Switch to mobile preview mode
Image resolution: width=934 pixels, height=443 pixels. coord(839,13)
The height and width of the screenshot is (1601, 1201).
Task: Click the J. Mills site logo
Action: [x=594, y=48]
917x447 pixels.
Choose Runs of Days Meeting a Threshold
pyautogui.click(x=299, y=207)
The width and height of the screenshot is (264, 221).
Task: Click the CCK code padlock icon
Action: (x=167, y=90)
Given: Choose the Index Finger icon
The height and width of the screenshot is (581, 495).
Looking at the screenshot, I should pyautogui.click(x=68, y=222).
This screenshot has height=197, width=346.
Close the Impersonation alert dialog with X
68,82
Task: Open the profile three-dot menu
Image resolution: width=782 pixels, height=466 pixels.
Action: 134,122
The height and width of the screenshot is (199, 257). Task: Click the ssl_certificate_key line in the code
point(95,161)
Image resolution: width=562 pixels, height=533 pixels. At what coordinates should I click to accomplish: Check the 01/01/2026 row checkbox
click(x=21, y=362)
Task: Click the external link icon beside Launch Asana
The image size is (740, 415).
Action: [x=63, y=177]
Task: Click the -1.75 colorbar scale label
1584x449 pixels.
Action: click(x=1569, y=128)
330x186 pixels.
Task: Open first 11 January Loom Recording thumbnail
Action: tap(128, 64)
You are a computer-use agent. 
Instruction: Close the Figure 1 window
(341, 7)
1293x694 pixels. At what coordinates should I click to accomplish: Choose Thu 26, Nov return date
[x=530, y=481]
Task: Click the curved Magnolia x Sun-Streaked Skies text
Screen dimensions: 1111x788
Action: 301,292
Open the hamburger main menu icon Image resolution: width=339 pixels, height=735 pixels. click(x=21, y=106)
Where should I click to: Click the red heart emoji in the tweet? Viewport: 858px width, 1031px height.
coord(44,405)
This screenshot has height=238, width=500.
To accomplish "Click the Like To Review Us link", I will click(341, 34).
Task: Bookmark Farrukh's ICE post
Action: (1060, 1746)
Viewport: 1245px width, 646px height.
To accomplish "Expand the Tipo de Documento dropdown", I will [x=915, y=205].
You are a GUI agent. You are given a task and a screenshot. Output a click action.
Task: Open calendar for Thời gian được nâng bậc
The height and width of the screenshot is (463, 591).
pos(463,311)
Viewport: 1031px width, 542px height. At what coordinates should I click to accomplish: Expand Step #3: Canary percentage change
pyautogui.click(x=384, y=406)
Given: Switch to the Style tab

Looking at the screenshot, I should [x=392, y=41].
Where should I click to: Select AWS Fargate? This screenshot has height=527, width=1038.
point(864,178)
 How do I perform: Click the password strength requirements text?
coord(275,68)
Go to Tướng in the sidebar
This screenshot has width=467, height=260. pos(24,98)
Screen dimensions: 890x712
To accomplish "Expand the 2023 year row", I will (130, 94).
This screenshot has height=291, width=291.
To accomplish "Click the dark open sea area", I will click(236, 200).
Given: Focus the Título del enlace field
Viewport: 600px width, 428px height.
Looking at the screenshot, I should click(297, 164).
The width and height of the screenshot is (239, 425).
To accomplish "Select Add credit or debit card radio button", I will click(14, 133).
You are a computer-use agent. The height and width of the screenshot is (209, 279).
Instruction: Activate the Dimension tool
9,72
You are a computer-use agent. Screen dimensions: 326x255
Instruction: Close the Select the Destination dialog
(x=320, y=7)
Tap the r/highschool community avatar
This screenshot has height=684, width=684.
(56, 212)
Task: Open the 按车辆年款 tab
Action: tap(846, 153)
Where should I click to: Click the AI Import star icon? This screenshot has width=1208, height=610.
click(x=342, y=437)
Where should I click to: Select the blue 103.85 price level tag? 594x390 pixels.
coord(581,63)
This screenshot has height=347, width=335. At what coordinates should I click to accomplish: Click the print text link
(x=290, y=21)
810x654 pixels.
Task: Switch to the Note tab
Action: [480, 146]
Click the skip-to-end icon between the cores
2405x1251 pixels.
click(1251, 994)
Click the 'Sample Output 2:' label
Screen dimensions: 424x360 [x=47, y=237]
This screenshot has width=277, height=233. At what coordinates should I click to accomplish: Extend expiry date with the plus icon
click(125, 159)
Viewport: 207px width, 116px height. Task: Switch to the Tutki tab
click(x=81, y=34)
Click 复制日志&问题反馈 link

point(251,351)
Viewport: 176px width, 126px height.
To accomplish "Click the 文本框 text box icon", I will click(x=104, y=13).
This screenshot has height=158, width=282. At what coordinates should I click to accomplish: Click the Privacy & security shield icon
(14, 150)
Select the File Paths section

▸ WHAT NEEDS TO BE DONE
Ending with the line containing "Task: Click the external", please print exactly the lines of the material above from its first line onward, and nothing else.

▸ RESULT BELOW
Switch to mobile preview mode
Image resolution: width=934 pixels, height=443 pixels. coord(839,13)
The height and width of the screenshot is (1601, 1201).
Task: Click the J. Mills site logo
Action: [x=594, y=48]
917x447 pixels.
Choose Runs of Days Meeting a Threshold
pyautogui.click(x=299, y=207)
The width and height of the screenshot is (264, 221).
Task: Click the CCK code padlock icon
Action: (x=167, y=90)
Given: Choose the Index Finger icon
The height and width of the screenshot is (581, 495).
Looking at the screenshot, I should pyautogui.click(x=68, y=222).
This screenshot has height=197, width=346.
Close the Impersonation alert dialog with X
68,82
Task: Open the profile three-dot menu
Image resolution: width=782 pixels, height=466 pixels.
Action: 134,122
The height and width of the screenshot is (199, 257). Task: Click the ssl_certificate_key line in the code
point(95,161)
Image resolution: width=562 pixels, height=533 pixels. At what coordinates should I click to accomplish: Check the 01/01/2026 row checkbox
click(x=21, y=362)
Task: Click the external link icon beside Launch Asana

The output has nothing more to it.